"""

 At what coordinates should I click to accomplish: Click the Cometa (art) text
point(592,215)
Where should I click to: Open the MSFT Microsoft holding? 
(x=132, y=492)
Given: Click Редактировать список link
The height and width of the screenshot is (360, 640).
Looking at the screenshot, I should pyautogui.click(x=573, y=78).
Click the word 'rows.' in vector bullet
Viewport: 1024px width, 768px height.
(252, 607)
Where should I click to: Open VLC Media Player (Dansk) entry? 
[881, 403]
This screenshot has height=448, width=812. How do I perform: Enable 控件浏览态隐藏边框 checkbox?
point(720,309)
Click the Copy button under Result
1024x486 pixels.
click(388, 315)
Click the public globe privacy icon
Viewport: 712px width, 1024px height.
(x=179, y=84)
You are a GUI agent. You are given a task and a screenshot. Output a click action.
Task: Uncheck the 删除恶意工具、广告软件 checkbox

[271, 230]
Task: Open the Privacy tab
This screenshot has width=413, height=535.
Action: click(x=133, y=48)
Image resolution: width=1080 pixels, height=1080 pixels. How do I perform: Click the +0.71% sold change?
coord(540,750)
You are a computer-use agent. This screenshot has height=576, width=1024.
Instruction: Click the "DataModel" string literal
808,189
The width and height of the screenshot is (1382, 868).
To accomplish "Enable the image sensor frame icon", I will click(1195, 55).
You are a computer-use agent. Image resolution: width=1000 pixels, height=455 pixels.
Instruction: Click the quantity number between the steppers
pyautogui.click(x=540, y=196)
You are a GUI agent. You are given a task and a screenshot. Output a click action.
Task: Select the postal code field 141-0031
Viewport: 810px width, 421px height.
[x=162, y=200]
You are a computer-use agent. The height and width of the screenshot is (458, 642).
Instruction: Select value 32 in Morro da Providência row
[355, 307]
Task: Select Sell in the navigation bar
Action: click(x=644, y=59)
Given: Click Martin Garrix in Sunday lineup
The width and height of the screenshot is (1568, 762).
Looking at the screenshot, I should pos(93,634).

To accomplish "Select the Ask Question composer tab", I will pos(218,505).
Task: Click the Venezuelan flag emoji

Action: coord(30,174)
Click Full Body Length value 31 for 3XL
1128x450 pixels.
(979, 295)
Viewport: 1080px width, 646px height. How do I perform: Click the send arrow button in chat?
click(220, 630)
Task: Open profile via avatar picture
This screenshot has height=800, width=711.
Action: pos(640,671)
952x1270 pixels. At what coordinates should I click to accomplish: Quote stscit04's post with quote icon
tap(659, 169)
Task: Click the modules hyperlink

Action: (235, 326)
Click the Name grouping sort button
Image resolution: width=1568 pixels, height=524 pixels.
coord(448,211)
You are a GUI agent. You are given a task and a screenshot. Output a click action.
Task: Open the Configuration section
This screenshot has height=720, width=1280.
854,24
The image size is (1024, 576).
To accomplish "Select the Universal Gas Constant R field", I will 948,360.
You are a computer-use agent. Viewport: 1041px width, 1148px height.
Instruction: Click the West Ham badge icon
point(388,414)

"""

• [Problem to solve] Exactly as it appears above, write out the complete listing.

• [Task response]
 At what coordinates should I click to accomplish: Click the Cometa (art) text
point(592,215)
Where should I click to: Open the MSFT Microsoft holding? 
(x=132, y=492)
Given: Click Редактировать список link
The height and width of the screenshot is (360, 640).
Looking at the screenshot, I should pyautogui.click(x=573, y=78).
Click the word 'rows.' in vector bullet
Viewport: 1024px width, 768px height.
(252, 607)
Where should I click to: Open VLC Media Player (Dansk) entry? 
[881, 403]
This screenshot has height=448, width=812. How do I perform: Enable 控件浏览态隐藏边框 checkbox?
point(720,309)
Click the Copy button under Result
1024x486 pixels.
click(388, 315)
Click the public globe privacy icon
Viewport: 712px width, 1024px height.
(x=179, y=84)
You are a GUI agent. You are given a task and a screenshot. Output a click action.
Task: Uncheck the 删除恶意工具、广告软件 checkbox

[271, 230]
Task: Open the Privacy tab
This screenshot has width=413, height=535.
Action: click(x=133, y=48)
Image resolution: width=1080 pixels, height=1080 pixels. How do I perform: Click the +0.71% sold change?
coord(540,750)
You are a computer-use agent. This screenshot has height=576, width=1024.
Instruction: Click the "DataModel" string literal
808,189
The width and height of the screenshot is (1382, 868).
To accomplish "Enable the image sensor frame icon", I will click(1195, 55).
You are a computer-use agent. Image resolution: width=1000 pixels, height=455 pixels.
Instruction: Click the quantity number between the steppers
pyautogui.click(x=540, y=196)
You are a GUI agent. You are given a task and a screenshot. Output a click action.
Task: Select the postal code field 141-0031
Viewport: 810px width, 421px height.
[x=162, y=200]
You are a computer-use agent. The height and width of the screenshot is (458, 642).
Instruction: Select value 32 in Morro da Providência row
[355, 307]
Task: Select Sell in the navigation bar
Action: click(x=644, y=59)
Given: Click Martin Garrix in Sunday lineup
The width and height of the screenshot is (1568, 762).
Looking at the screenshot, I should pos(93,634).

To accomplish "Select the Ask Question composer tab", I will pos(218,505).
Task: Click the Venezuelan flag emoji

Action: coord(30,174)
Click Full Body Length value 31 for 3XL
1128x450 pixels.
(979, 295)
Viewport: 1080px width, 646px height. How do I perform: Click the send arrow button in chat?
click(220, 630)
Task: Open profile via avatar picture
This screenshot has height=800, width=711.
Action: pos(640,671)
952x1270 pixels. At what coordinates should I click to accomplish: Quote stscit04's post with quote icon
tap(659, 169)
Task: Click the modules hyperlink

Action: (235, 326)
Click the Name grouping sort button
Image resolution: width=1568 pixels, height=524 pixels.
coord(448,211)
You are a GUI agent. You are given a task and a screenshot. Output a click action.
Task: Open the Configuration section
This screenshot has height=720, width=1280.
854,24
The image size is (1024, 576).
To accomplish "Select the Universal Gas Constant R field", I will 948,360.
You are a computer-use agent. Viewport: 1041px width, 1148px height.
Instruction: Click the West Ham badge icon
point(388,414)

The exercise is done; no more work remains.